**DOCUMENT EXTRACT**
********

Research has also suggested that the use of several common, over-the-counter compounds may be associated with reduced risk of AD and dementia. For example, epidemiologic studies show a correlation between long-term use of non-steroidal anti-inflammatory drugs (NSAIDs) such as ibuprofen and a reduced risk of developing AD, and recent findings in animal models suggest the possibility that some newer anti-inflammatories may reduce inflammation as well as directly reduce the formation of amyloid. Likewise, researchers are developing and testing new antioxidant drugs that ameliorate or prevent brain cell damage or death caused by oxidative stress, a form of cell damage caused by molecules generated during normal energy metabolism. Chronic oxidative stress may be a contributing factor in neurodegenerative disorders, including AD. In studies of dogs and rats, diets rich in antioxidants resulted in a significant improvement in the ability of older animals to acquire progressively more difficult learning tasks. These results suggest that oxidative damage impairs cognitive function and that antioxidant treatment can result in significant improvements.

NIA is currently supporting 18 AD clinical trials, seven of which are large-scale prevention trials. These trials are testing agents such as estrogen, anti-inflammatory drugs, and anti-oxidants for their effects on slowing progress of the disease, delaying AD’s onset, or preventing the disease altogether. Other intervention trials are assessing the effects of various compounds on the behavioral symptoms (agitation, aggression, and sleep disorders) of people with AD. The design and implementation of all of these clinical trials will be carried out in the context of the NIH Roadmap initiative to enhance clinical research infrastructure and methodology.

Another very important area of research involves easing the burden on caregivers of AD patients. Most Americans with AD are cared for at home by an adult child or in-law, a spouse, another relative, or a friend. For this reason, the AD “patient” is, in a sense, not only the person with the disease, but the entire family unit. The NIA’s REACH Project (Resources for Enhancing Alzheimer’s Caregiver Health), a large, multi-site intervention study aimed at family caregivers of AD patients, was designed to characterize and test promising interventions for enhancing family caregiving. Nine different social and behavioral interventions were tested, and investigators found that the combined effect of interventions alleviated caregiver burden, and that interventions that enhanced caregiver behavioral skills reduced depression. The second phase of the study, REACH II, combines elements of the diverse interventions tested in REACH into a single multi-component psychosocial behavioral intervention and is ongoing.

The goal of AD research is ultimately to identify the most effective strategies for preventing and treating AD in diverse populations. Recent research findings have provided an unprecedented base of knowledge upon which to design these strategies. Research on AD genetics, on the basic cellular biology of AD-related pathways, the changes taking place in the brains of persons with mild cognitive impairment and early AD, animal models, and hints of possible risk and protective factors from epidemiology studies, have all contributed to identification of new clinical opportunities. These diverse and productive research approaches will continue to drive the design of innovative pilot studies and full scale clinical trials that are most likely to yield effective strategies for preventing and treating AD.

It is difficult to predict the pace of science or to know with certainty what the future will bring. However, the progress we have already made will help us speed the pace of discovery, unravel the mysteries of AD’s pathology, and develop safe, effective preventions and treatments, to the benefit of older Americans.

Thank you for giving me this opportunity to share with you our progress on Alzheimer’s disease. I would be happy to answer any questions you may have.


  1. Hebert LE, Beckett LA, Scherr PA, and Evans DA. Annual Incidence of Alzheimer Disease in the United States Projected to the Years 2000 Through 2050. Alzheimer Dis. Assoc. Disord. 15: 169-173, 2001.

********

**YOUR TASKS**
• 1. From the Alzheimer's research passage, copy the text word for word, starting with "NIA is currently" and going on through "infrastructure and methodology.".
• 2. List everyone the Alzheimer's research passage names as caring for Americans with AD at home.
• 3. Answer these questions using the Alzheimer's research passage:
(a) How many AD clinical trials is NIA supporting, and how many of them are large-scale prevention trials?
(b) How many social and behavioral interventions were tested in the REACH Project?
(c) In studies of which animals did diets rich in antioxidants improve learning in older animals?

**DATA FOR REVIEW**
********

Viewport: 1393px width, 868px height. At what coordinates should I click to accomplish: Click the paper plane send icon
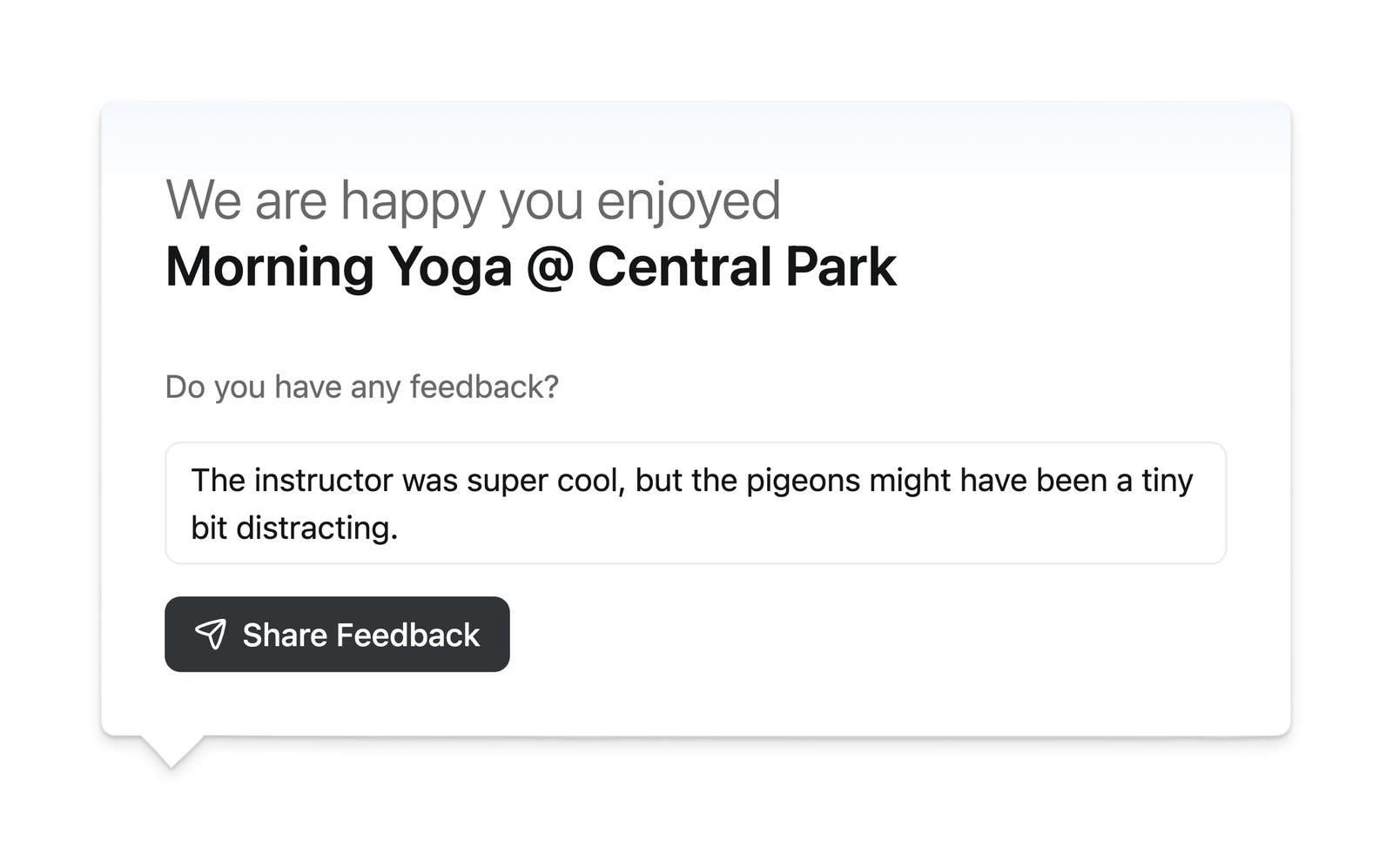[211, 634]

********

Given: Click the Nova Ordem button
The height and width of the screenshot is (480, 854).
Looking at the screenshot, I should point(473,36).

********

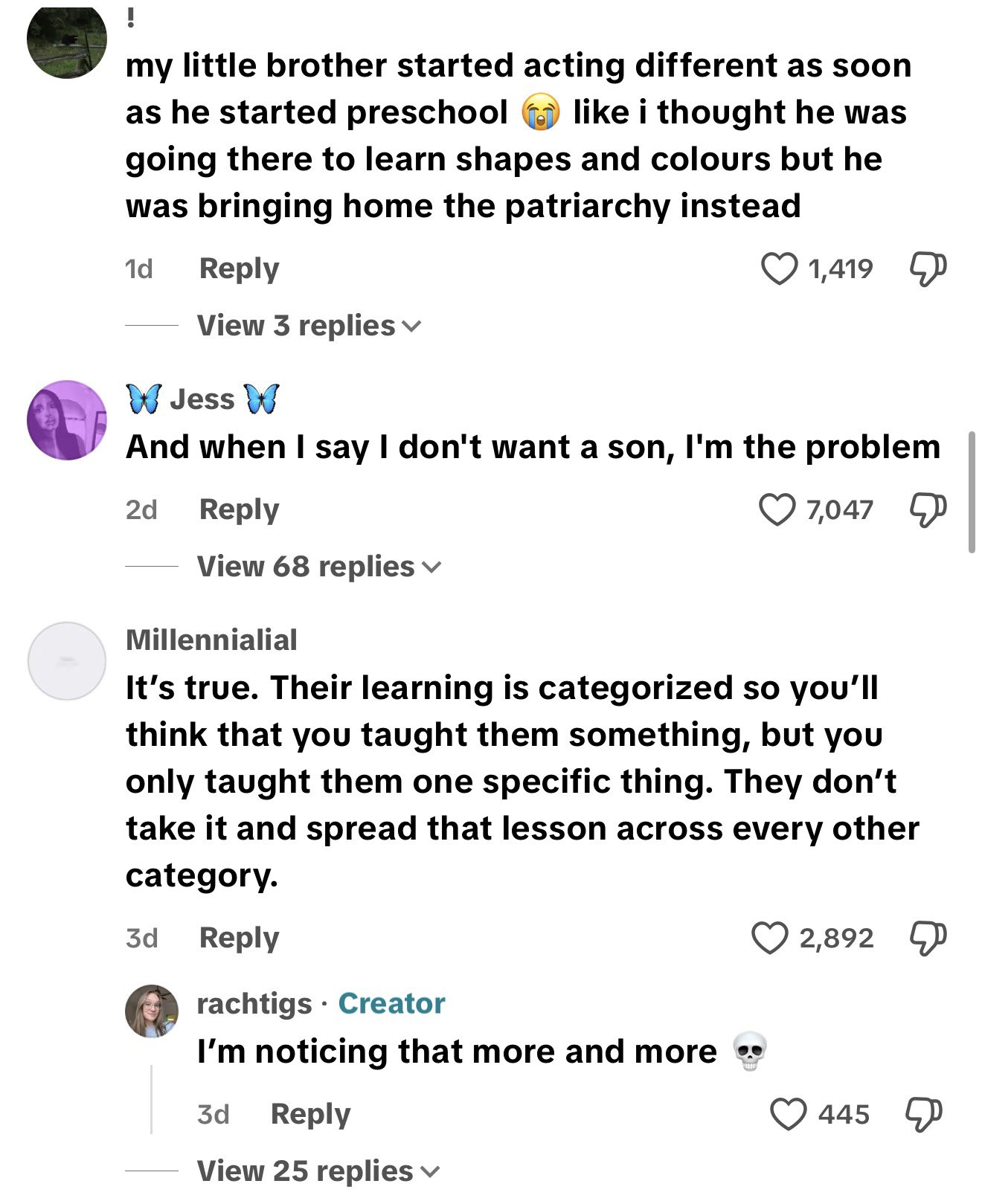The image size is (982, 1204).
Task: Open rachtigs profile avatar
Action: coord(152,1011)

********

**ANSWERS FOR EACH ITEM**
• 1.
NIA is currently supporting 18 AD clinical trials, seven of which are large-scale prevention trials. These trials are testing agents such as estrogen, anti-inflammatory drugs, and anti-oxidants for their effects on slowing progress of the disease, delaying AD’s onset, or preventing the disease altogether. Other intervention trials are assessing the effects of various compounds on the behavioral symptoms (agitation, aggression, and sleep disorders) of people with AD. The design and implementation of all of these clinical trials will be carried out in the context of the NIH Roadmap initiative to enhance clinical research infrastructure and methodology.

• 2. An adult child or in-law, a spouse, another relative, and a friend.

• 3.
(a) 18 trials, seven of which are large-scale prevention trials.
(b) Nine.
(c) Dogs and rats.